Charles replied: “Absolutely…you’re remarkable, but it takes a hell of a lot of courage, especially with all these bombs going off or cruise missiles or whatever it is.”
Myrie went on to say: “The first thing to say is that no correspondent is required to go, we go because we want to go.
“I’m going back in about a week, just continuing the coverage of the story because it’s so important.”
Speaking to the Duchess, Lyse said: “Thank you for all the work you do with women and girls.”
To which Camilla replied: “It is you who are doing the most important job.”
In an impromptu speech to BBC staff at the corporation’s central London base, Charles said: “It gives me enormous pleasure to join you, albeit very briefly for this occasion because above all I just wanted to wish you all endless congratulations on reaching your 90th anniversary because I know just how important the World Service has become over all those years.
“Particularly when you think back to the last war, the Second World War, when you were broadcasting in 40 languages and it made a great difference to be able to broadcast to the freed French from here, thanks to all your predecessors.
“And I know too, people like Aung San Suu Kyi, who I have known for some years, and of course Terry Waite found enormous encouragement as a result of the broadcasts that you made.
“And I know just how much it must take for many of those who are broadcasting in the most difficult of circumstances, but also what it takes to ensure that people do have access to the impartial truth and particularly in conflict situations.
“So I am full of admiration for everything you do and your colleagues on the ground and those of you who have had to escape from other countries, all too frequently nowadays from all this depressing amount of conflict around the world, thank you for all the efforts you make.
“And I hope for those of you who have come to this country, that we have given you a welcome and for your families and that you find in many of the quarters, for instance in London where I go and find endless different communities who have fascinating food and goodness what else, you add enormously to the diversity and interest and the cultural life of this country, so thank you and happy 90th birthday.”
Tim Davie said: “90 years and we are immensely proud.

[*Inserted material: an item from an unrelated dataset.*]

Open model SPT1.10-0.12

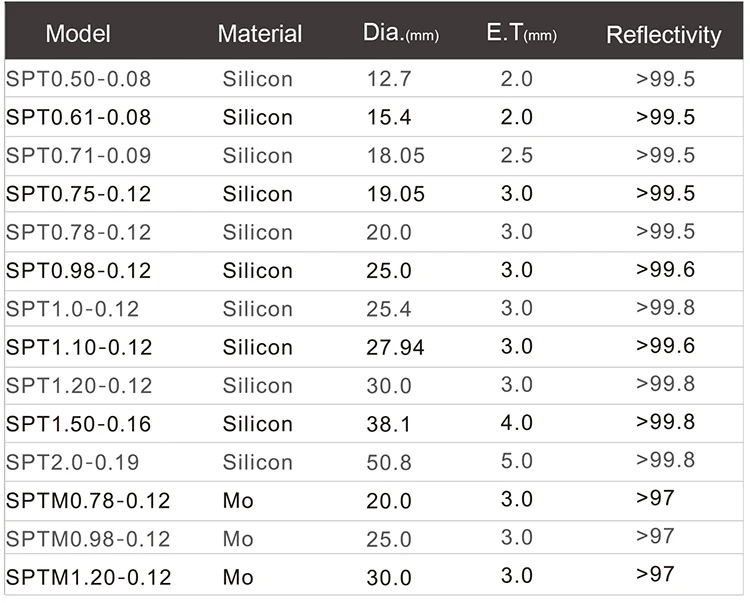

When it was launched the director general broadcast five broadcasts that day, so I think we have given that idea up actually as it wouldn’t be a popular one.
“But he saw incalculable value in this service and he did in a brilliant exercise in managing expectations said that service might not be either very interesting, nor very good, but things did improve.
“That Christmas of course we had the first Christmas broadcast and it was your great-grandfather (George V – first ever royal Christmas broadcast), your illustrious great grandfather, who broadcast from the microphone we have now on the fourth floor and we haven’t looked back since.
“I must say it is a huge privilege to have you hear, we all feel very grateful to be recognised in this way and personally I am so proud of the teams in this day and age, which we have so much discussion here, is the value of fair truthful impartial, reporting, which is so important to the world today and these teams are doing brilliant work.”
The BBC World Service delivers news content around the world in English and 41 other language services on Radio, TV and Digital.
Funded predominantly by the UK licence fee, BBC World Service reaches a weekly audience of around 364 million people around the world.
It is one of the UK’s most important cultural exports and in recent years.
With additional funding from the UK Foreign Office, BBC World Service has undergone its biggest expansion since the 1940s.
It now operates in languages from Pidgin to Korean, with new and expanded bureaux in locations Cairo to Seoul, Belgrade to Bangkok.
Its largest news operations outside the UK are in Delhi and Nairobi.